Spatial proteomics datasets

The pRolocdata package

pRolocdata is a Bioconductor experiment package (release and devel pages) that collects published (mainly, although some unpublished datasets are also available) mass spectrometry-based spatial/organelle and protein-complex dataset. The data are distributed as MSnSet instances (see the MSnbase for details) and are used throughout the pRoloc and pRolocGUI software for spatial proteomics data analysis and visualisation.

Current build status:

Build Status

Installation

library("knitr")
library("pRolocdata")
x <- data.frame(pRolocdata()$results[, -(1:2)])
colnames(x) <- c("Data", "Description")
if (!requireNamespace("BiocManager", quietly=TRUE))
    install.packages("BiocManager")
BiocManager::install("pRolocdata")

Once installed, the package needs to be loaded

library("pRolocdata")

Available datasets

Currently, there are r nrow(x) datasets available in pRolocdata. Use the pRolocdata() function to obtain a list of data names and their description.

pRolocdata()
kable(x, format = "markdown")

Loading data

Data is loaded into the R session using the load function; for instance, to get the data from Dunkley et al (2006), one would type

data(dunkley2006)

To get more information about a given dataset, see its manual page

?dunkley2006
## or
help("dunkley2006")

The datasets

Each data object in pRolocdata is available as an MSnSet instance. The instances contain the actual quantitative data, sample and features annotations (see pData and fData respectively). Additional MIAPE data [1, 2] experimental data is available in the experimentData slot, as described in section Required metadata below.

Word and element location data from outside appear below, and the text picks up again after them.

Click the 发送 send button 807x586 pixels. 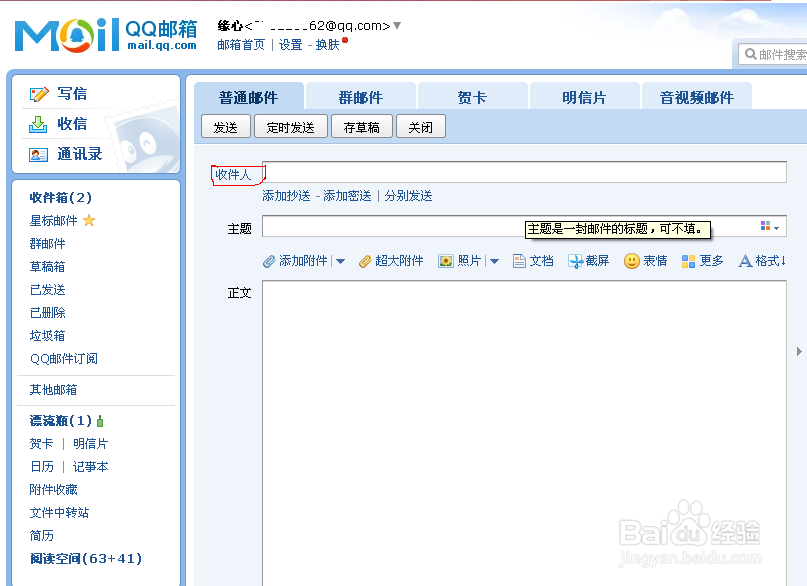[226, 126]
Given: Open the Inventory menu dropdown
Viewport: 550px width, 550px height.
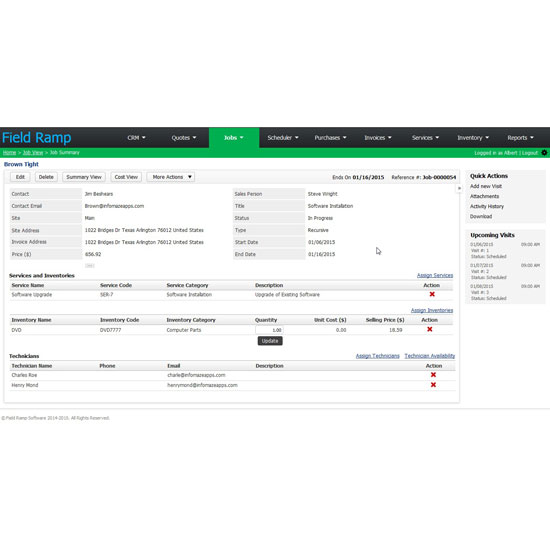Looking at the screenshot, I should [473, 138].
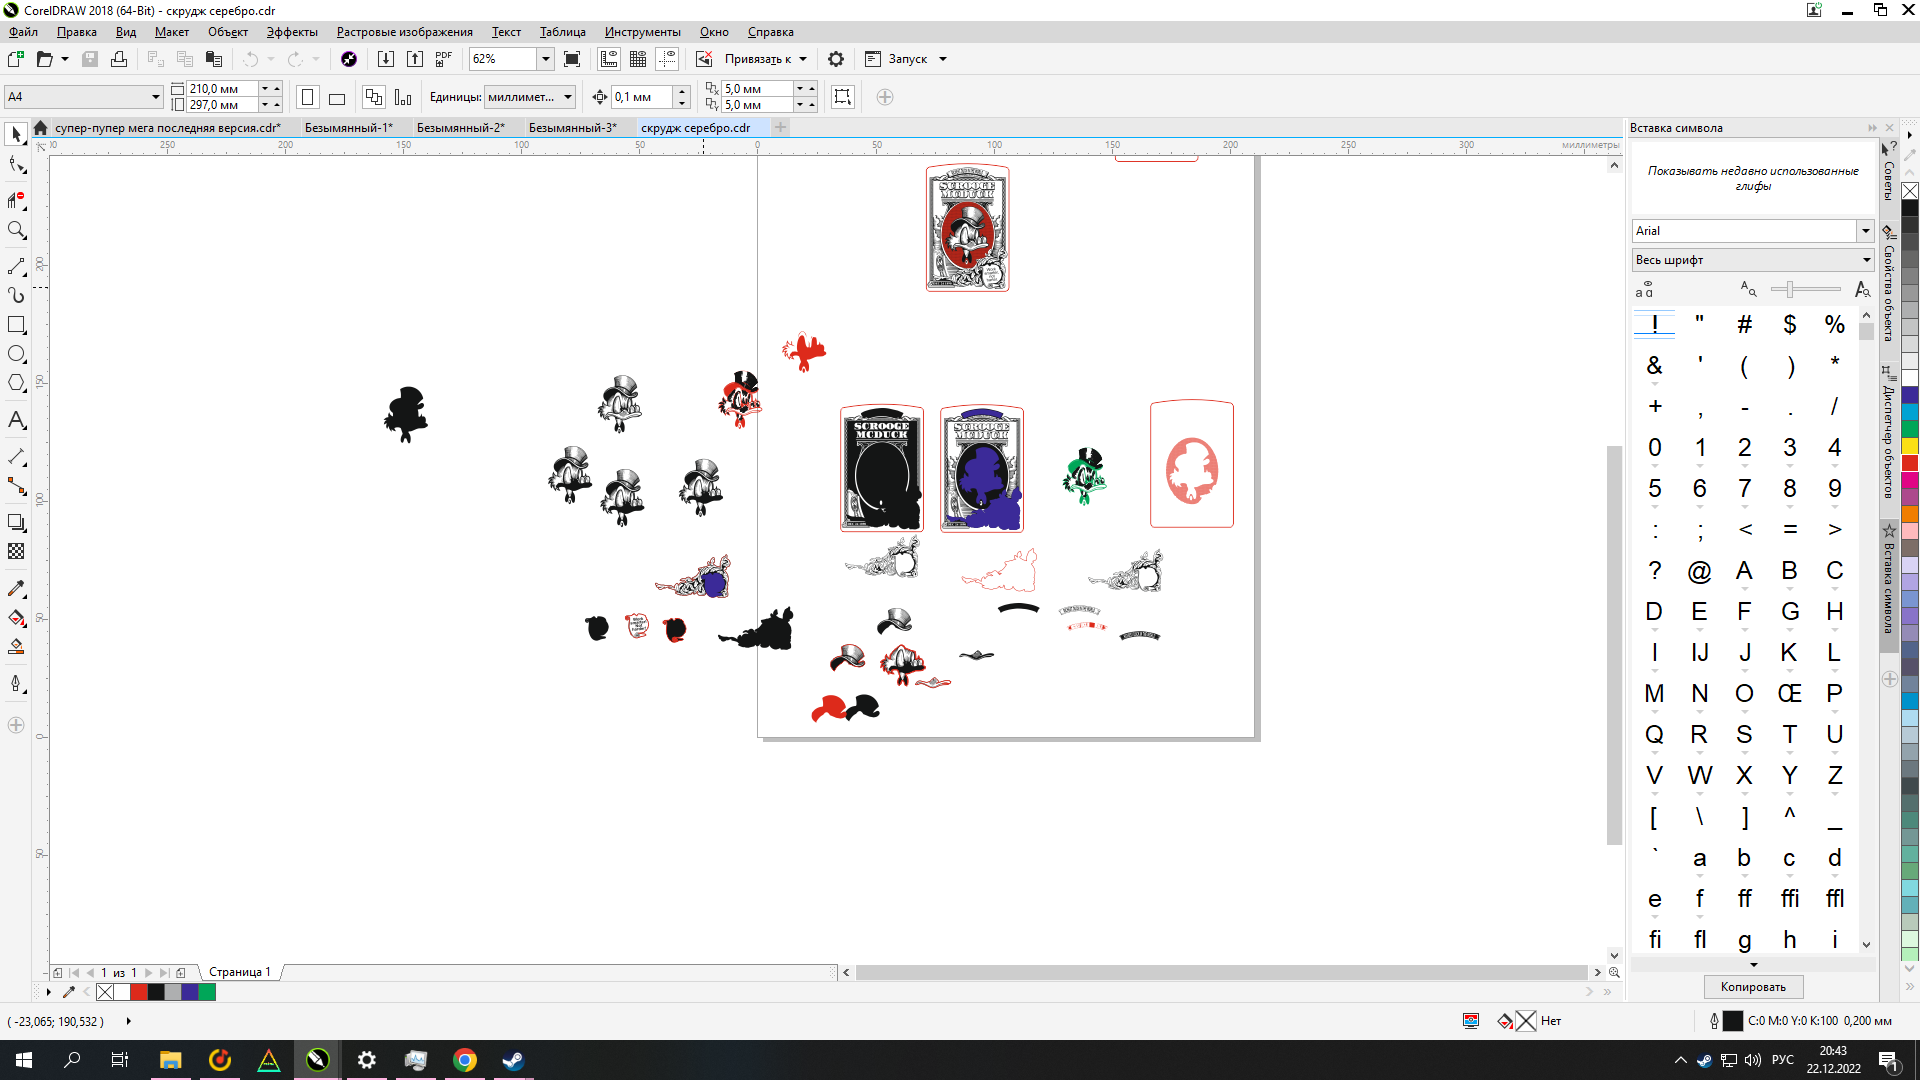
Task: Open the A4 page size dropdown
Action: pos(156,97)
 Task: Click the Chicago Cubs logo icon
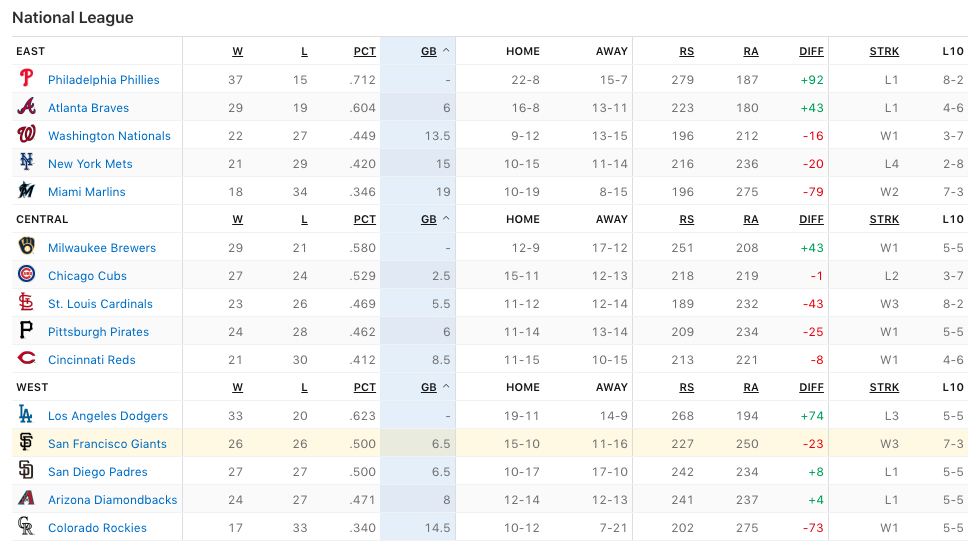point(26,275)
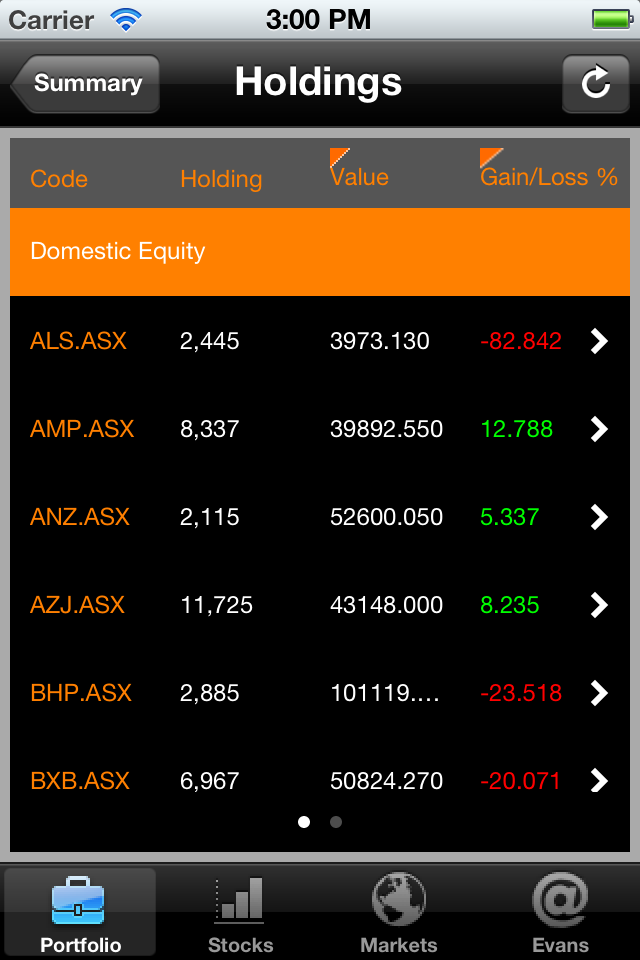Tap the Domestic Equity section header
This screenshot has width=640, height=960.
click(x=320, y=251)
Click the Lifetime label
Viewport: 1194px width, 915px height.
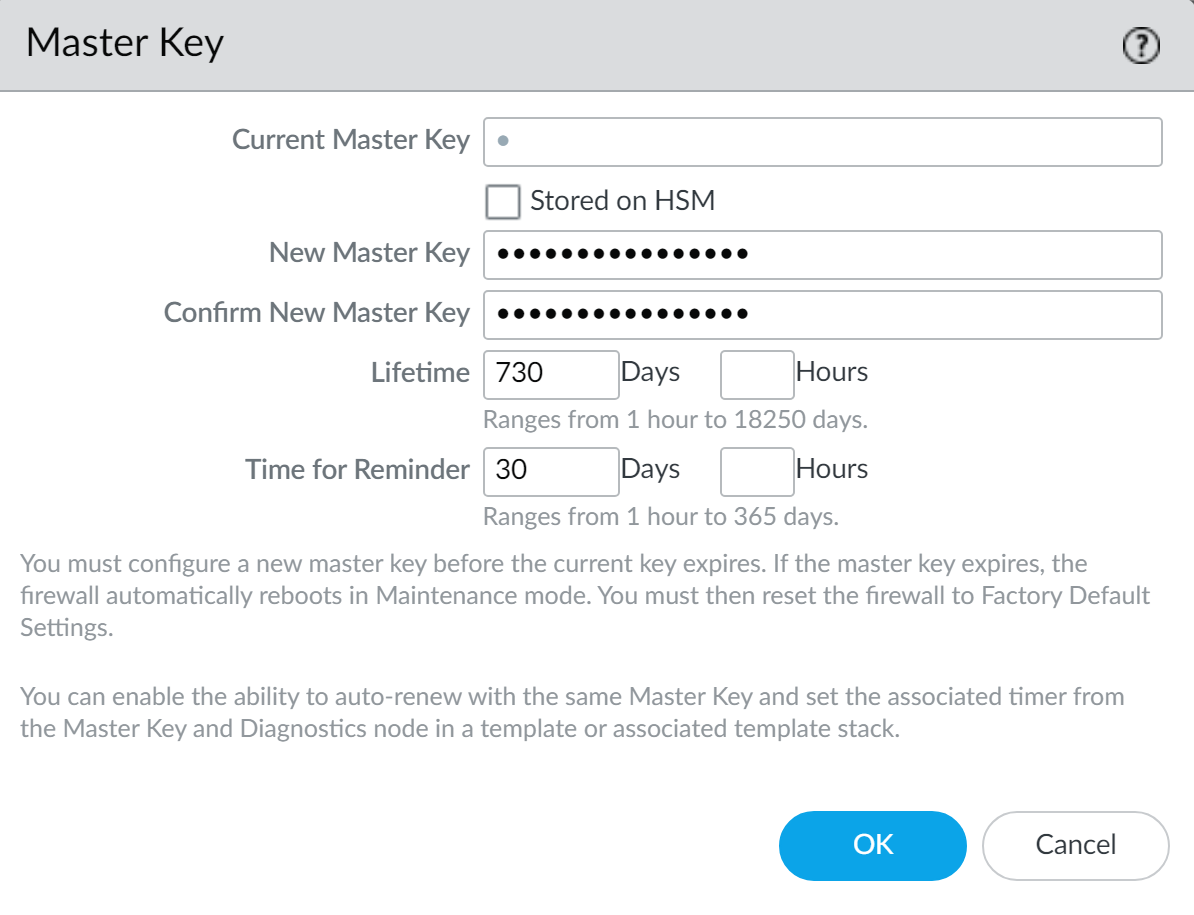[x=420, y=373]
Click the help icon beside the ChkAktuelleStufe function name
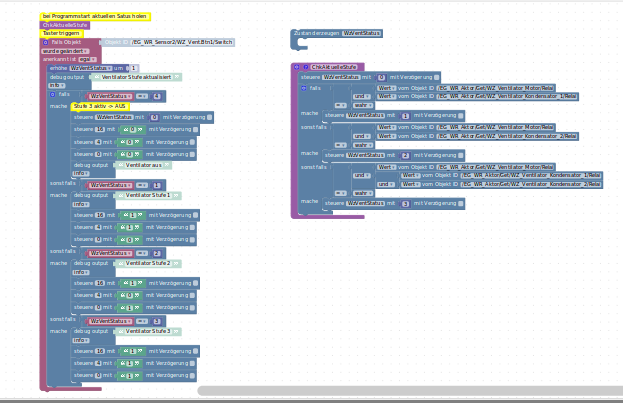 [x=306, y=67]
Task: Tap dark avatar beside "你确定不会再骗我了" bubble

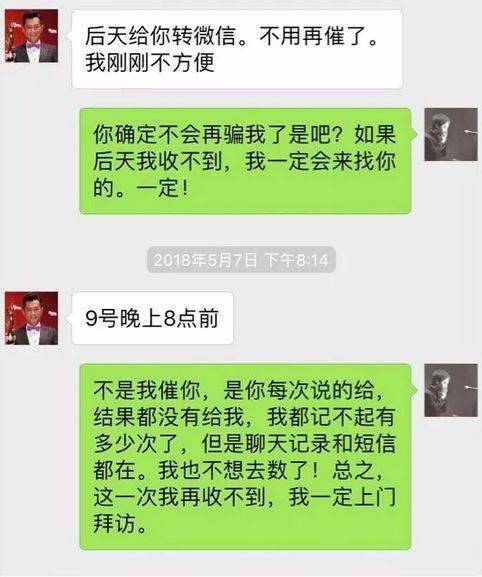Action: tap(451, 134)
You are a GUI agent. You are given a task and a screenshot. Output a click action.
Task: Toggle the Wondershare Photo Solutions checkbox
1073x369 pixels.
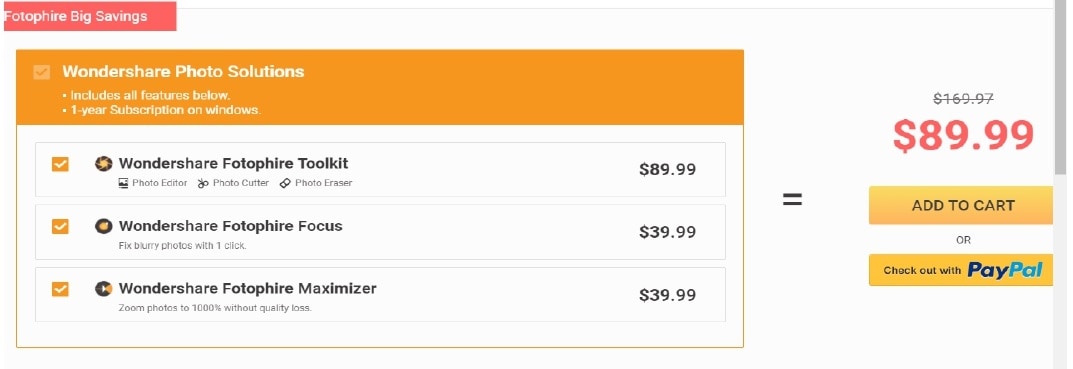coord(42,72)
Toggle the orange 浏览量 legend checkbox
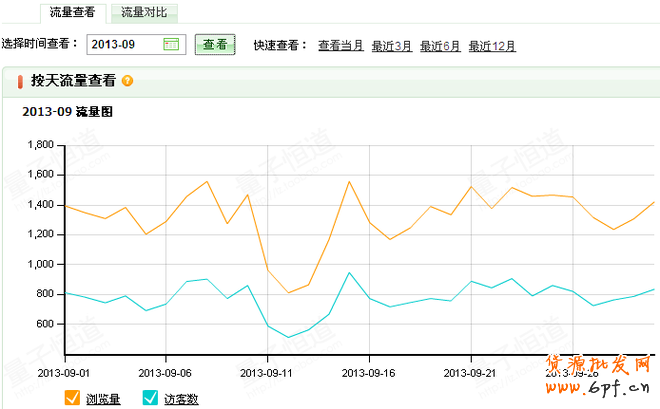 72,398
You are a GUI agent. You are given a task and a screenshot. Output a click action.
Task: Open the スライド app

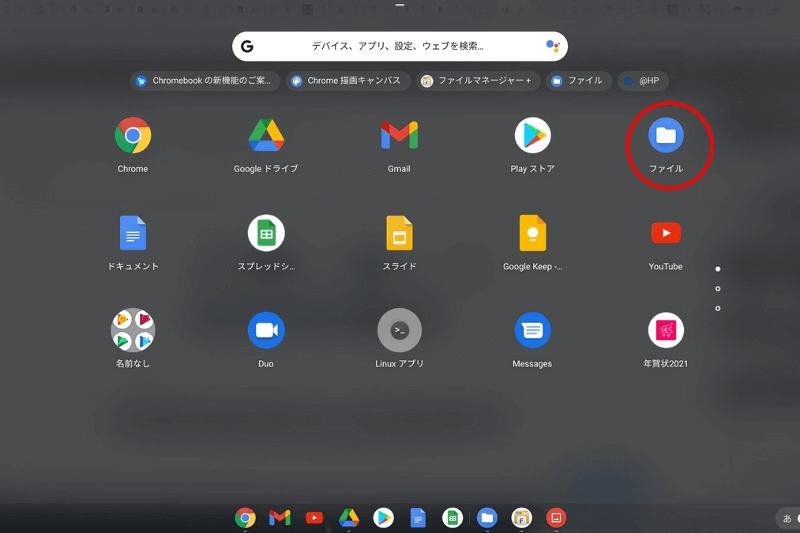click(x=399, y=233)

The source of these data is generally one or several text-based spreadsheet (csv, tsv) produced by a third-party application. These original files are often distributed as supplementary material to the research paper and used to generate the R objects. These source spreadsheets are available in the package's inst/extdata directory. The R script files, that read the spreadsheets and create the R data is distributed in the inst/scripts directory.

Suggested metadata

Additional metadata is available with the pRolocmetadata() function as detailed below.

Species

Documented in experimentData(.)@samples$species

Tissue

Documented in experimentData(.)@samples$tissue. If tissue is Cell, then details about the cell line are available in experimentData(.)@samples$cellLine.

PMID

Documented in pubMedIds(.).

Spatial proteomics experiment annotation

Documented in experimentData(.)@other: - MS ($MS) type of mass spectrometry experiment: iTRAQ8, iTRAQ4, TMT6, LF, SC, ... - Experiment ($spatexp) type of spatial proteomics experiment: LOPIT, LOPIMS, subtractive, PCP, other, PCP-SILAC, ... - MarkerCol ($markers.fcol) name of the markers feature data. Default is markers. - PredictionCol ($prediction.fcol) name of the localisation prediction feature data.

Example

experimentData(dunkley2006)@samples
pubMedIds(dunkley2006)
otherInfo(experimentData(dunkley2006))

## all at once
pRolocmetadata(dunkley2006)

Adding new data

The procedure to data in pRolocdata is as follows. Here, we assume that 3 new data files are available from the manuscript of Smith et al. 2017, and these files will be added to pRolocdata as three MSnSet objects.

  1. the original data (often from supplementary material) are added to inst/extdata, say Smith_expA.csv, Smith_expB.csv and Smith_expC.csv (the name should ideally be the same as the original files), and the files and provenance is documented in inst/extdata/README. If the data files are really big, then they should be compressed. If they are too big (for example don't fit on github or would substantially increase the size of the package), then we might decide not to added them, but they should still be documented in the README file and the script (see point 2) should still assume they are there.

  2. A script, typically called Smith2017.R, is added to inst/scripts/. That script reads the files above and saves the corresponding (compressed) MSnSet objects directly in data, typically called Smith2016a.rda, Smith2016a.rda, ..., and the objects themselves would be named Smith2016a, Smith2016b, ...

  3. Write a man/Smith2016.Rd documentation file documenting all relevant data objects, providing some information about the experiment and data provenance, and a reference to the original paper.

  4. Build and check the package and, if successful, send a github pull request.

If you do not have the R expertise to prepare the data, please open an issue in the pRolocdata Github repo or send me an email at laurent.gatto<AT>uclouvain<dot>be with the source csv files and appropriate metadata and I will add it for you.



lgatto/pRolocdata documentation built on Oct. 17, 2024, 10:16 p.m.